LIve from the GI Conference: Reflux Update
The field of medicine is always changing as researchers explore new theories and treatments. During the NASPGHAN conference sessions this weekend, I have been learning as much as possible about recent developments in the study of Gastroesophageal Reflux Disease (GERD).
GERD is now viewed as a chronic childhood health condition. (Keep in mind that most babies have Gastroesophageal Reflux (GER), a common condition of infancy that resolves without tests, medicine or treatment during the first year of life.)
Research studies have documented the effectiveness of Proton Pump Inhibitor (PPI) medications (examples of brand names include Prevacid, Prilosec and Nexium) and H2 blocker medication (examples of brand names include Zantac and Pepcid) in reducing acid and healing
the esophagus of children with GERD. Further, there is often excellent improvement in respiratory symptoms as well as a reduction in irritability and swallowing problems.
Unfortunately, some children continue to have uncomfortable symptoms despite medication to block acid. I frequently hear from parents who report significant symptoms and pain despite treatment that includes a strong medication. It is frustrating to doctors, parents and children when the pH probe test is normal (showing average or normal amounts of acid in the stomach), indicating complete "control" of the acid. Yet, the pain and discomfort march on.
There is some evidence that children with a normal pH probe and failure to respond to PPI treatment may have Eosinophilic Esophagitis, a condition that may mimic GERD. There was a great deal of discussion about Eosinophilic Esophagitis at the conference this weekend. Look for more information on this soon.
Researchers are using more advanced testing methods (Bravo pH monitoring and Impedance testing) to monitor acid reflux (backwashing of acidic stomach contents) and non acid reflux (backwashing that is not acidic) events. Preliminary research demonstrates that young babies and babies born prematurely have more non acid reflux events than older children. Studies using the more advanced testing demonstrate that PPI medications block the acid but it does not stop reflux episodes characterized by food coming up after a meal. Researchers are wondering if non acid reflux is causing the persistent symptoms even when acid reflux is controlled.
We know that the basic mechanism of childhood GERD is not too much acid but Transient Lower Esophageal Sphincter Relaxation (TLESR) and decreased pressure in the Lower Esophageal Sphincter (LES). So what do these fancy terms mean? Quite simply, the movement of food through the esophagus is affected by the coordination of nerves and muscles.When there is a lack of coordination in the contractions and relaxation of the muscles, the food fails to move through the esophagus properly. A doctor
may use the term poor motility to describe the condition.
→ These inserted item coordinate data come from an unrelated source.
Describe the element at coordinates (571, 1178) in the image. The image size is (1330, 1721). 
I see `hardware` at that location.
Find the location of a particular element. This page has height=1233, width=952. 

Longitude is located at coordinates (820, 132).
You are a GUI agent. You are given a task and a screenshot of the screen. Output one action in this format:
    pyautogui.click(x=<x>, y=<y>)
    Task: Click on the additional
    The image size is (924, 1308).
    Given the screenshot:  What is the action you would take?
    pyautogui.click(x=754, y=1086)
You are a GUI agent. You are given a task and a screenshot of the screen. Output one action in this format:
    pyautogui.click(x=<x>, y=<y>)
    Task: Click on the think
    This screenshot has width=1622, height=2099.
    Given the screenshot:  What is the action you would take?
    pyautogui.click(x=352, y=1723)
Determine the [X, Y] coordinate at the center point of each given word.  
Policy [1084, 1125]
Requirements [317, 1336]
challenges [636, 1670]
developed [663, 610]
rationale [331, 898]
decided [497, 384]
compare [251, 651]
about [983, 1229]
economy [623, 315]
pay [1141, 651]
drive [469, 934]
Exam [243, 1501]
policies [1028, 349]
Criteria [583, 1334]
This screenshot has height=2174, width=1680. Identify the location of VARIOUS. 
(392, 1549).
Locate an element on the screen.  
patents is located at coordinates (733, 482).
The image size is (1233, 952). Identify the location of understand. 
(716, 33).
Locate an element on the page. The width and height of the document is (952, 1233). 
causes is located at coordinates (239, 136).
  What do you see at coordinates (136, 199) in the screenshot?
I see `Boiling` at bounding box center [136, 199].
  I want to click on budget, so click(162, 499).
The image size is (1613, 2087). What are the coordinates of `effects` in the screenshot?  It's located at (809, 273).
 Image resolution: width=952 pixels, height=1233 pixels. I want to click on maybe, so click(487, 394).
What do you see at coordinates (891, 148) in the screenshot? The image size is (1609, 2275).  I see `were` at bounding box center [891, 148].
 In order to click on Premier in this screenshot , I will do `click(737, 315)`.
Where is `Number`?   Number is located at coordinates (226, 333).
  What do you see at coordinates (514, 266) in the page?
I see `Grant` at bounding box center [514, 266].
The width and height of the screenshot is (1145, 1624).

The food and acid move in the wrong direction and expose the sensitive lining of the esophagus to acid, resulting in damage. Research is targeting the role of motility, acid reflux and non acid reflux in the management of GERD. New motility medicines suitable for children are needed since the present medications have not been proven to be very effective and have worrisome side effects.
We have certainly come a long way from the time when we thought all babies had colic, a benign condition. Then we thought reflux was rare in infants and children. Now we know that GERD is common, is on the increase and researchers are becoming more refined in assessment and treatment approaches based on excellent research and discovery.